> _What you should do_
From the line holding "At what coordinates should I click to accomplish: Toggle" to the final line of the entries, set down each line exactly, including both, and nothing more.
··· Information provided ···
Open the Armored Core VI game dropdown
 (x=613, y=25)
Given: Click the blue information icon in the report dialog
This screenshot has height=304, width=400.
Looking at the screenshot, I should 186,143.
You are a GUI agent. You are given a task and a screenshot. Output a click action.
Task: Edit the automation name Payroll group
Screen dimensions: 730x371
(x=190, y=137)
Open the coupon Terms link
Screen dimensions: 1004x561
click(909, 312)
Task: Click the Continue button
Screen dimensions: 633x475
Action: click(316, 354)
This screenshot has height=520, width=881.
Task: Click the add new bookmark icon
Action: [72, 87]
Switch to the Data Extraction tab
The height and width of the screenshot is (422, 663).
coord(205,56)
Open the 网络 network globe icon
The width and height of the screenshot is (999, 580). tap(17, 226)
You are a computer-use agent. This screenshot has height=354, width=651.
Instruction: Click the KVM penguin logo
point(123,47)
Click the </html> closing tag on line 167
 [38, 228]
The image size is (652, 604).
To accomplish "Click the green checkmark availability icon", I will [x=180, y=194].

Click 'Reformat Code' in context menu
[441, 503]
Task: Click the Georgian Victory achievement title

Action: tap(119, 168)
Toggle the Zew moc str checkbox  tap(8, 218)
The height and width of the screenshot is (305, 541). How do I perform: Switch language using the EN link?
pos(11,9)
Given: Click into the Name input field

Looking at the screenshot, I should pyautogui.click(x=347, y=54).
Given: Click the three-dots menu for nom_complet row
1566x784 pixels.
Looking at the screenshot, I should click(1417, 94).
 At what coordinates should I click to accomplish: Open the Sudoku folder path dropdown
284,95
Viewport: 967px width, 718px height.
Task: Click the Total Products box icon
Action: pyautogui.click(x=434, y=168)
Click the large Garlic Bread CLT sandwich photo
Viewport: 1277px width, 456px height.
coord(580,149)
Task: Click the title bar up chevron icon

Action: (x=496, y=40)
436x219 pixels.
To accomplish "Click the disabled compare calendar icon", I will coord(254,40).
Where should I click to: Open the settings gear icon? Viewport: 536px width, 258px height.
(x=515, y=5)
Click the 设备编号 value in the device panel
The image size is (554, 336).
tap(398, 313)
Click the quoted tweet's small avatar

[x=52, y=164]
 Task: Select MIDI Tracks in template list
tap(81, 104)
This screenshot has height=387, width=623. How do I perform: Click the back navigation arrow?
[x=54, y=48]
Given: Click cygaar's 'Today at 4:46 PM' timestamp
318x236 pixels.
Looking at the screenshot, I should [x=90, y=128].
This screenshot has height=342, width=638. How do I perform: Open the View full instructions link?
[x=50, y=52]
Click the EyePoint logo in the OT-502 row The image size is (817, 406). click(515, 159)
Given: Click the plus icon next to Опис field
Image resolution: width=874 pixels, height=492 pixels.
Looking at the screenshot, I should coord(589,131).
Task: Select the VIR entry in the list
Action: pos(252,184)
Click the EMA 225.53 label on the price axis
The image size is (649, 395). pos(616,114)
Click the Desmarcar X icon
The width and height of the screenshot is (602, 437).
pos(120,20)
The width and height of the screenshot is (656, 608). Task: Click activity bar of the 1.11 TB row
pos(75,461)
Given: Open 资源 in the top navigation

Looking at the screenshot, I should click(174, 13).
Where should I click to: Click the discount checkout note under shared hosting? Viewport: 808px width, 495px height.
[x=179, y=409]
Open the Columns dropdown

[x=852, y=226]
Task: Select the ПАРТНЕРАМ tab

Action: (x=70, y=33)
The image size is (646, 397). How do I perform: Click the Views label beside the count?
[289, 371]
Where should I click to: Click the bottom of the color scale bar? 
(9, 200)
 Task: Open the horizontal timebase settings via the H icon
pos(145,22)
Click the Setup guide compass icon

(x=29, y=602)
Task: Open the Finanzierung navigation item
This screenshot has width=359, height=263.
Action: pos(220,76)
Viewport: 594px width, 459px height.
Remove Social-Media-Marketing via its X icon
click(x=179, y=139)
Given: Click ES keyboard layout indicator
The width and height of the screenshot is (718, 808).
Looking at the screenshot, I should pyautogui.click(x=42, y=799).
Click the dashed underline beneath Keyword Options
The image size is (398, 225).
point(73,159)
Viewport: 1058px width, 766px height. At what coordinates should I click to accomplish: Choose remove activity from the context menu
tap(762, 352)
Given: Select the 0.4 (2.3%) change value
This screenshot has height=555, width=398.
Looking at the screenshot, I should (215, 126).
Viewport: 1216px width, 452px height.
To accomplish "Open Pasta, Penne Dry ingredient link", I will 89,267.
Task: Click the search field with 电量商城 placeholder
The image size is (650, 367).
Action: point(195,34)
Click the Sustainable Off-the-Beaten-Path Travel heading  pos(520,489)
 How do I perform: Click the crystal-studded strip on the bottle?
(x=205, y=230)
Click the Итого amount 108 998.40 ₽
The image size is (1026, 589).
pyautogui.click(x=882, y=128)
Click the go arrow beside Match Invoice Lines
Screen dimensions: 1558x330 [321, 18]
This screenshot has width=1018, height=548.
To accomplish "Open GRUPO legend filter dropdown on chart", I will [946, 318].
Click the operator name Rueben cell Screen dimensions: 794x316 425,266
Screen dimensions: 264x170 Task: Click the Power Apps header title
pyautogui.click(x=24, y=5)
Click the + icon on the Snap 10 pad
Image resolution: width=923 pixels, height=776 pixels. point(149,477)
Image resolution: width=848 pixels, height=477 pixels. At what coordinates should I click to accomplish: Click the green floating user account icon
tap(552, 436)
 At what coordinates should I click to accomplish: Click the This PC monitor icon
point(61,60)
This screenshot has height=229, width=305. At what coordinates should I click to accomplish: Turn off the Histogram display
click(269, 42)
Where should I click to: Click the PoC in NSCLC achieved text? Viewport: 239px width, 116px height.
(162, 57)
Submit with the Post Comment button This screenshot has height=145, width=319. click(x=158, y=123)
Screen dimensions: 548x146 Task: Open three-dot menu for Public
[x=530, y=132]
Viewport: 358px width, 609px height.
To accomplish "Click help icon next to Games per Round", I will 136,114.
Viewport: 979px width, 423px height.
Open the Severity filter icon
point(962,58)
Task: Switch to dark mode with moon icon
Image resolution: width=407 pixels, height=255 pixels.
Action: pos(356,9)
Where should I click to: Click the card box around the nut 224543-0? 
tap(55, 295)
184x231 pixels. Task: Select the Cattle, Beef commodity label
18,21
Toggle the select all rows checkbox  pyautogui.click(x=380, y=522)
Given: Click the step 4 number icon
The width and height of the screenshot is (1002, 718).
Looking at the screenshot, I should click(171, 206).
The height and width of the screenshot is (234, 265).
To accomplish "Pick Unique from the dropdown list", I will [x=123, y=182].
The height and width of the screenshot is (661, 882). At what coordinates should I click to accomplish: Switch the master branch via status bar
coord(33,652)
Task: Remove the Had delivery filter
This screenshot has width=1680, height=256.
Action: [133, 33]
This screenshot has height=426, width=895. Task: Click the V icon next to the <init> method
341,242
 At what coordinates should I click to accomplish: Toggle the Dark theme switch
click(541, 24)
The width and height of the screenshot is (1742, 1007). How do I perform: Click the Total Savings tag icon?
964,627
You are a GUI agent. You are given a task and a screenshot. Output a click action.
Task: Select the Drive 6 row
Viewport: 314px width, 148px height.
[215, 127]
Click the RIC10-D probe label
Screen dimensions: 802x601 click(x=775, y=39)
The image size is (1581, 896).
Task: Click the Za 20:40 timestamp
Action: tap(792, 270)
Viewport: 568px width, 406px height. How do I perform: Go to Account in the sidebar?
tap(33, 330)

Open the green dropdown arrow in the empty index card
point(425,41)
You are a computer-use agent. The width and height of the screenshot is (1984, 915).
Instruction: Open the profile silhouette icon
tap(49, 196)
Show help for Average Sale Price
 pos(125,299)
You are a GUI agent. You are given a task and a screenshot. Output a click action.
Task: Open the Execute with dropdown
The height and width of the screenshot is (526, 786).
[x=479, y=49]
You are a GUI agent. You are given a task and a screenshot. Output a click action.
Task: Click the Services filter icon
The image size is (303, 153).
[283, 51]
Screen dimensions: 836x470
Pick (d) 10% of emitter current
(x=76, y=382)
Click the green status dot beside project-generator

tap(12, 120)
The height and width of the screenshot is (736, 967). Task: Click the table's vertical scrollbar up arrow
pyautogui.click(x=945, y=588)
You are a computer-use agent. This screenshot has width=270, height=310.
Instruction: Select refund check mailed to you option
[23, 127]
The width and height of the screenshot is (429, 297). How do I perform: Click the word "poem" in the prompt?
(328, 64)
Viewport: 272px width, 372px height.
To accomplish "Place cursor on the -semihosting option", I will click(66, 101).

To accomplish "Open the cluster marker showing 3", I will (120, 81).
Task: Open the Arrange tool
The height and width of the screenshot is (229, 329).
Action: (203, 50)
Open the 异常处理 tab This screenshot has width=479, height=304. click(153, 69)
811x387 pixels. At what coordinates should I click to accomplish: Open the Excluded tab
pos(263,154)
···
> _Answer box_
 At what coordinates should I click to accomplish: Toggle the Dark theme switch
click(541, 24)
The width and height of the screenshot is (1742, 1007). How do I perform: Click the Total Savings tag icon?
964,627
You are a GUI agent. You are given a task and a screenshot. Output a click action.
Task: Select the Drive 6 row
Viewport: 314px width, 148px height.
[215, 127]
Click the RIC10-D probe label
Screen dimensions: 802x601 click(x=775, y=39)
The image size is (1581, 896).
Task: Click the Za 20:40 timestamp
Action: tap(792, 270)
Viewport: 568px width, 406px height. How do I perform: Go to Account in the sidebar?
tap(33, 330)

Open the green dropdown arrow in the empty index card
point(425,41)
You are a computer-use agent. The width and height of the screenshot is (1984, 915).
Instruction: Open the profile silhouette icon
tap(49, 196)
Show help for Average Sale Price
 pos(125,299)
You are a GUI agent. You are given a task and a screenshot. Output a click action.
Task: Open the Execute with dropdown
The height and width of the screenshot is (526, 786).
[x=479, y=49]
You are a GUI agent. You are given a task and a screenshot. Output a click action.
Task: Click the Services filter icon
The image size is (303, 153).
[283, 51]
Screen dimensions: 836x470
Pick (d) 10% of emitter current
(x=76, y=382)
Click the green status dot beside project-generator

tap(12, 120)
The height and width of the screenshot is (736, 967). Task: Click the table's vertical scrollbar up arrow
pyautogui.click(x=945, y=588)
You are a computer-use agent. This screenshot has width=270, height=310.
Instruction: Select refund check mailed to you option
[23, 127]
The width and height of the screenshot is (429, 297). How do I perform: Click the word "poem" in the prompt?
(328, 64)
Viewport: 272px width, 372px height.
To accomplish "Place cursor on the -semihosting option", I will click(66, 101).

To accomplish "Open the cluster marker showing 3", I will (120, 81).
Task: Open the Arrange tool
The height and width of the screenshot is (229, 329).
Action: (203, 50)
Open the 异常处理 tab This screenshot has width=479, height=304. click(153, 69)
811x387 pixels. At what coordinates should I click to accomplish: Open the Excluded tab
pos(263,154)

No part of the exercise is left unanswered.